• _PROBLEM STATEMENT_
Will you write out all the entries below exactly?

• _SUPPLIED RECORDS_
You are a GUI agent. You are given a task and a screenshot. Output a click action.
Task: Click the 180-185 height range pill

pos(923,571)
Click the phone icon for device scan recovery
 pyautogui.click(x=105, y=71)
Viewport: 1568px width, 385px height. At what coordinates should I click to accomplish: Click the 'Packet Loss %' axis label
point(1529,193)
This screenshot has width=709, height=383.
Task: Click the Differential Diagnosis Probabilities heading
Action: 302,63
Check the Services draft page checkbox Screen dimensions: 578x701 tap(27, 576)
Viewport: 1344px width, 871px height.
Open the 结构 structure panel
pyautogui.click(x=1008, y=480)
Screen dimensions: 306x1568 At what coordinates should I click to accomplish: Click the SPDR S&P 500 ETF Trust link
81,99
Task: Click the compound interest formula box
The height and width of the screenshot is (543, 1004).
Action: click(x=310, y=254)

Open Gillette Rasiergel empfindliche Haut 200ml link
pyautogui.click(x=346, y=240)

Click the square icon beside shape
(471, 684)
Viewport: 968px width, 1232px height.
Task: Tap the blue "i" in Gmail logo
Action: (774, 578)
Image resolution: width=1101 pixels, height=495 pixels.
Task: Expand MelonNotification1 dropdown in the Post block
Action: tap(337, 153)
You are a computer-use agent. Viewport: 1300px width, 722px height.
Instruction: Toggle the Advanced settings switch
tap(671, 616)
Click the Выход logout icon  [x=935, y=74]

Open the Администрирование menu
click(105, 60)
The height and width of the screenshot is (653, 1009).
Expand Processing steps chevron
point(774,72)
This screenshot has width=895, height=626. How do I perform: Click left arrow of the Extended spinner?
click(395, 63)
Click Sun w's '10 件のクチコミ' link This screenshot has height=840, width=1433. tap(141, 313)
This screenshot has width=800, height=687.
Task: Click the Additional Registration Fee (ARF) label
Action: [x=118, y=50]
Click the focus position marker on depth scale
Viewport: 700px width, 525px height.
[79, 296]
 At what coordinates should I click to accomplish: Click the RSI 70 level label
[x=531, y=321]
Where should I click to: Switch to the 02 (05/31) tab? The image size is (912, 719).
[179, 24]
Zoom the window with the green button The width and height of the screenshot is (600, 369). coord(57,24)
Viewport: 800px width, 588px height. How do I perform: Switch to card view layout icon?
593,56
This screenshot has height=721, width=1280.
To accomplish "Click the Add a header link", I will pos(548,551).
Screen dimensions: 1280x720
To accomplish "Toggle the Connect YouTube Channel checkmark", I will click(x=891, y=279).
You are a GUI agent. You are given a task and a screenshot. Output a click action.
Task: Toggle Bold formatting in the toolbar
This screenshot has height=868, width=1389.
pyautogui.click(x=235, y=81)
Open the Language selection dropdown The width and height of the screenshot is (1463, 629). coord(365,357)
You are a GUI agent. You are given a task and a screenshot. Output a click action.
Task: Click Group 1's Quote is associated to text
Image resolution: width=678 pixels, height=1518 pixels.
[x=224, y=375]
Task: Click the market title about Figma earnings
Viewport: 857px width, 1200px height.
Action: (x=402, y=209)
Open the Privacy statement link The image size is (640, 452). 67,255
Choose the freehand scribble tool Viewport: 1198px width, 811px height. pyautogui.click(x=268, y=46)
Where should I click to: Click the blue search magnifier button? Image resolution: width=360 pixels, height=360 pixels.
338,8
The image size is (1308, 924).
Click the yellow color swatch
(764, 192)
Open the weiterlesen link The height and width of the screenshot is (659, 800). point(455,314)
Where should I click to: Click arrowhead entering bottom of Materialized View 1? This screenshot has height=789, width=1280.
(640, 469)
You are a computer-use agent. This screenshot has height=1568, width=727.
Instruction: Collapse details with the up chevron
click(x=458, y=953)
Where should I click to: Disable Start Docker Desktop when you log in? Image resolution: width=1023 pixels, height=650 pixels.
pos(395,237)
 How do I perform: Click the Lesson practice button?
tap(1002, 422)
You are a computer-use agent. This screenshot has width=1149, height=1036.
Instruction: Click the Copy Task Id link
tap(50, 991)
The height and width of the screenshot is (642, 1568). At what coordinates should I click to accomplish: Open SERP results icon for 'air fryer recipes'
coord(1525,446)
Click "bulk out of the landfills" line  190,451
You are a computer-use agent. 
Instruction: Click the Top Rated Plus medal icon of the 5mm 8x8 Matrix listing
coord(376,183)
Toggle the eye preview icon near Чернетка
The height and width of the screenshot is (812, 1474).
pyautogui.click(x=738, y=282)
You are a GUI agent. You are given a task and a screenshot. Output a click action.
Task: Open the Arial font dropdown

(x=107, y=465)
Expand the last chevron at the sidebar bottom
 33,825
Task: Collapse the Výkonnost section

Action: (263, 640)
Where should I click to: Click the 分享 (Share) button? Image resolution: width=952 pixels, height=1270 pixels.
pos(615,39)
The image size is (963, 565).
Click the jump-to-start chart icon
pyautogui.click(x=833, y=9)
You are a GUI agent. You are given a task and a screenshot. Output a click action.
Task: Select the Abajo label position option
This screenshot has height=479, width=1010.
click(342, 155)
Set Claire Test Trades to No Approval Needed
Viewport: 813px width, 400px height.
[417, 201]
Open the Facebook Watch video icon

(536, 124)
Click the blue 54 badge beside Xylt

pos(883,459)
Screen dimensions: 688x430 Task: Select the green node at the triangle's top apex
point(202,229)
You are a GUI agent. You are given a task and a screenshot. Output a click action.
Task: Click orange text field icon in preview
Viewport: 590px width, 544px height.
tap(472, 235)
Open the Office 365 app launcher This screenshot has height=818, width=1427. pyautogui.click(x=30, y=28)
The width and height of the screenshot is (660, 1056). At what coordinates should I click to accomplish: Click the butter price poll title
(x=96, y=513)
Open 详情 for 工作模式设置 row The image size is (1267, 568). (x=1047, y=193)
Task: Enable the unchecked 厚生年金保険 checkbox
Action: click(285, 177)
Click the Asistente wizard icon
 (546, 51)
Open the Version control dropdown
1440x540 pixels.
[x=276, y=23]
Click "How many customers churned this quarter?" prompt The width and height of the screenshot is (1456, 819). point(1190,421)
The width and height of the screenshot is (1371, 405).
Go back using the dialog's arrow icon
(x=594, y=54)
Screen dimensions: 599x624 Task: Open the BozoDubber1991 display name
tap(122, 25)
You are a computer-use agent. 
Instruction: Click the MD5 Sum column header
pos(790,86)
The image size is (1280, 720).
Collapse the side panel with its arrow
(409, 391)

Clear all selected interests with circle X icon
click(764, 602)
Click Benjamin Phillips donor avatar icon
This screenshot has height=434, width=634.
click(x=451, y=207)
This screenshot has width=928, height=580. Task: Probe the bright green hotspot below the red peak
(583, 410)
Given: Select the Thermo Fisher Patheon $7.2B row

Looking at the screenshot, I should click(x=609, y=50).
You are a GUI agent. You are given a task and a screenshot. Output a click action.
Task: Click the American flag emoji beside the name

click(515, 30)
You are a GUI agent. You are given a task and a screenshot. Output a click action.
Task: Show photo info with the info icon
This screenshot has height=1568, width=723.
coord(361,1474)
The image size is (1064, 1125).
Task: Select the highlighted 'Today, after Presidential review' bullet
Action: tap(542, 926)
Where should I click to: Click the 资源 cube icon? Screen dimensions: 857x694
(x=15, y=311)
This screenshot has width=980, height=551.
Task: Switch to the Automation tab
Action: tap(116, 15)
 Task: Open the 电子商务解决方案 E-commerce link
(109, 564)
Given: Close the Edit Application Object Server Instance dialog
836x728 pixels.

• _WRITTEN SOLUTION_
You are a GUI agent. You are given a task and a screenshot. Output a click action.
Task: Click the 180-185 height range pill

pos(923,571)
Click the phone icon for device scan recovery
 pyautogui.click(x=105, y=71)
Viewport: 1568px width, 385px height. At what coordinates should I click to accomplish: Click the 'Packet Loss %' axis label
point(1529,193)
This screenshot has width=709, height=383.
Task: Click the Differential Diagnosis Probabilities heading
Action: 302,63
Check the Services draft page checkbox Screen dimensions: 578x701 tap(27, 576)
Viewport: 1344px width, 871px height.
Open the 结构 structure panel
pyautogui.click(x=1008, y=480)
Screen dimensions: 306x1568 At what coordinates should I click to accomplish: Click the SPDR S&P 500 ETF Trust link
81,99
Task: Click the compound interest formula box
The height and width of the screenshot is (543, 1004).
Action: click(x=310, y=254)

Open Gillette Rasiergel empfindliche Haut 200ml link
pyautogui.click(x=346, y=240)

Click the square icon beside shape
(471, 684)
Viewport: 968px width, 1232px height.
Task: Tap the blue "i" in Gmail logo
Action: (774, 578)
Image resolution: width=1101 pixels, height=495 pixels.
Task: Expand MelonNotification1 dropdown in the Post block
Action: tap(337, 153)
You are a computer-use agent. Viewport: 1300px width, 722px height.
Instruction: Toggle the Advanced settings switch
tap(671, 616)
Click the Выход logout icon  [x=935, y=74]

Open the Администрирование menu
click(105, 60)
The height and width of the screenshot is (653, 1009).
Expand Processing steps chevron
point(774,72)
This screenshot has width=895, height=626. How do I perform: Click left arrow of the Extended spinner?
click(395, 63)
Click Sun w's '10 件のクチコミ' link This screenshot has height=840, width=1433. tap(141, 313)
This screenshot has width=800, height=687.
Task: Click the Additional Registration Fee (ARF) label
Action: [x=118, y=50]
Click the focus position marker on depth scale
Viewport: 700px width, 525px height.
[79, 296]
 At what coordinates should I click to accomplish: Click the RSI 70 level label
[x=531, y=321]
Where should I click to: Switch to the 02 (05/31) tab? The image size is (912, 719).
[179, 24]
Zoom the window with the green button The width and height of the screenshot is (600, 369). coord(57,24)
Viewport: 800px width, 588px height. How do I perform: Switch to card view layout icon?
593,56
This screenshot has height=721, width=1280.
To accomplish "Click the Add a header link", I will pos(548,551).
Screen dimensions: 1280x720
To accomplish "Toggle the Connect YouTube Channel checkmark", I will click(x=891, y=279).
You are a GUI agent. You are given a task and a screenshot. Output a click action.
Task: Toggle Bold formatting in the toolbar
This screenshot has height=868, width=1389.
pyautogui.click(x=235, y=81)
Open the Language selection dropdown The width and height of the screenshot is (1463, 629). coord(365,357)
You are a GUI agent. You are given a task and a screenshot. Output a click action.
Task: Click Group 1's Quote is associated to text
Image resolution: width=678 pixels, height=1518 pixels.
[x=224, y=375]
Task: Click the market title about Figma earnings
Viewport: 857px width, 1200px height.
Action: (x=402, y=209)
Open the Privacy statement link The image size is (640, 452). 67,255
Choose the freehand scribble tool Viewport: 1198px width, 811px height. pyautogui.click(x=268, y=46)
Where should I click to: Click the blue search magnifier button? Image resolution: width=360 pixels, height=360 pixels.
338,8
The image size is (1308, 924).
Click the yellow color swatch
(764, 192)
Open the weiterlesen link The height and width of the screenshot is (659, 800). point(455,314)
Where should I click to: Click arrowhead entering bottom of Materialized View 1? This screenshot has height=789, width=1280.
(640, 469)
You are a computer-use agent. This screenshot has height=1568, width=727.
Instruction: Collapse details with the up chevron
click(x=458, y=953)
Where should I click to: Disable Start Docker Desktop when you log in? Image resolution: width=1023 pixels, height=650 pixels.
pos(395,237)
 How do I perform: Click the Lesson practice button?
tap(1002, 422)
You are a computer-use agent. This screenshot has width=1149, height=1036.
Instruction: Click the Copy Task Id link
tap(50, 991)
The height and width of the screenshot is (642, 1568). At what coordinates should I click to accomplish: Open SERP results icon for 'air fryer recipes'
coord(1525,446)
Click "bulk out of the landfills" line  190,451
You are a computer-use agent. 
Instruction: Click the Top Rated Plus medal icon of the 5mm 8x8 Matrix listing
coord(376,183)
Toggle the eye preview icon near Чернетка
The height and width of the screenshot is (812, 1474).
pyautogui.click(x=738, y=282)
You are a GUI agent. You are given a task and a screenshot. Output a click action.
Task: Open the Arial font dropdown

(x=107, y=465)
Expand the last chevron at the sidebar bottom
 33,825
Task: Collapse the Výkonnost section

Action: (263, 640)
Where should I click to: Click the 分享 (Share) button? Image resolution: width=952 pixels, height=1270 pixels.
pos(615,39)
The image size is (963, 565).
Click the jump-to-start chart icon
pyautogui.click(x=833, y=9)
You are a GUI agent. You are given a task and a screenshot. Output a click action.
Task: Select the Abajo label position option
This screenshot has height=479, width=1010.
click(342, 155)
Set Claire Test Trades to No Approval Needed
Viewport: 813px width, 400px height.
[417, 201]
Open the Facebook Watch video icon

(536, 124)
Click the blue 54 badge beside Xylt

pos(883,459)
Screen dimensions: 688x430 Task: Select the green node at the triangle's top apex
point(202,229)
You are a GUI agent. You are given a task and a screenshot. Output a click action.
Task: Click orange text field icon in preview
Viewport: 590px width, 544px height.
tap(472, 235)
Open the Office 365 app launcher This screenshot has height=818, width=1427. pyautogui.click(x=30, y=28)
The width and height of the screenshot is (660, 1056). At what coordinates should I click to accomplish: Click the butter price poll title
(x=96, y=513)
Open 详情 for 工作模式设置 row The image size is (1267, 568). (x=1047, y=193)
Task: Enable the unchecked 厚生年金保険 checkbox
Action: click(285, 177)
Click the Asistente wizard icon
 (546, 51)
Open the Version control dropdown
1440x540 pixels.
[x=276, y=23]
Click "How many customers churned this quarter?" prompt The width and height of the screenshot is (1456, 819). point(1190,421)
The width and height of the screenshot is (1371, 405).
Go back using the dialog's arrow icon
(x=594, y=54)
Screen dimensions: 599x624 Task: Open the BozoDubber1991 display name
tap(122, 25)
You are a computer-use agent. 
Instruction: Click the MD5 Sum column header
pos(790,86)
The image size is (1280, 720).
Collapse the side panel with its arrow
(409, 391)

Clear all selected interests with circle X icon
click(764, 602)
Click Benjamin Phillips donor avatar icon
This screenshot has height=434, width=634.
click(x=451, y=207)
This screenshot has width=928, height=580. Task: Probe the bright green hotspot below the red peak
(583, 410)
Given: Select the Thermo Fisher Patheon $7.2B row

Looking at the screenshot, I should click(x=609, y=50).
You are a GUI agent. You are given a task and a screenshot. Output a click action.
Task: Click the American flag emoji beside the name

click(515, 30)
You are a GUI agent. You are given a task and a screenshot. Output a click action.
Task: Show photo info with the info icon
This screenshot has height=1568, width=723.
coord(361,1474)
The image size is (1064, 1125).
Task: Select the highlighted 'Today, after Presidential review' bullet
Action: tap(542, 926)
Where should I click to: Click the 资源 cube icon? Screen dimensions: 857x694
(x=15, y=311)
This screenshot has width=980, height=551.
Task: Switch to the Automation tab
Action: tap(116, 15)
 Task: Open the 电子商务解决方案 E-commerce link
(109, 564)
Given: Close the Edit Application Object Server Instance dialog
836x728 pixels.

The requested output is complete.